Changes of Hepatic Microcirculation Measured by Thermal Diffusion Probe after Vasopressor Infusion.
- Author:
Jang Yeong JEON
1
;
Sung Gyu LEE
;
Kyu Taek CHOI
Author Information
1. Department of Surgery, Hallym Medical University, Chuncheon, Korea.
- Publication Type:Original Article
- Keywords:
Hemodynamic change;
Hepatic microcirculation;
Liver transplantation;
Thermal diffusion probe
- MeSH:
Animals;
Cardiac Output;
Dogs;
Epinephrine;
Hemodynamics;
Hepatic Veins;
Liver;
Liver Transplantation;
Microcirculation*;
Necrosis;
Oxygen;
Perfusion;
Portal Vein;
Thermal Diffusion*;
Transplants;
Vascular Resistance;
Vasoconstrictor Agents;
Veins
- From:Journal of the Korean Surgical Society
2003;64(4):312-320
- CountryRepublic of Korea
- Language:Korean
-
Abstract:
PURPOSE: Various vasopressor agents are used to raise systemic vascular resistance (SVR) during liver transplantation. After grafted liver was reperfused, postreperfusion syndrome could be treated with various vasopressors. However, epinephrine can decrease the splanchnic perfusion and oxygen saturation and then hepatic blood flow would be jeopardized. Decreased hepatic blood flow might result in centrilobular necrosis which contributes to disruption of liver functions. We tried to know the effect of epinephrine on tissue perfusion of the liver.
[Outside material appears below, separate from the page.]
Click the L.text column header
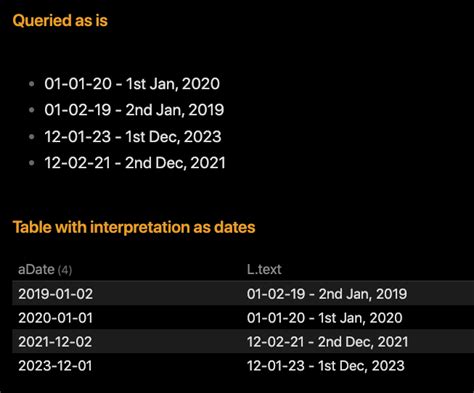 click(x=264, y=269)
METHODS: In this study, measurement of hepatic microcirculation (HMC) and hemodynamic changes was performed in eight dogs to investigate the effect of vasopressors on hepatic microcirculation. Animals were divided into four groups in which low-dose epinephrine (0.05mug/Kg/min) and high-dose epinephrine (0.5mug/Kg/min) were randomly infused into the systemic vein and portal vein (1/6 of systemic dose) for ten minutes. Hepatic microcirculation was measured by Thermal Diffusion Probe. RESULTS: At low-dose systemic infusion of epinephrine, mean arterial bloodpressure (MABP), cardiac output (CO), and hepatic microcirculation (HMC) were significantly increased but systemic vascular resistance (SVR) was decreased. On high-dose epinephrine, MABP, CO (P=0.01), and SVR were significantly increased without changes of HMC. Intraportal infusion of low- and high-dose epinephrine increased hepatic vein pressure and SVR, respectively. CONCLUSION: These results would provide clues that systemic low-dose epinephrine infusion is enough to raise HMC and high-dose infusion of epinephrine to raise SVR could be used without jeopardizing HMC.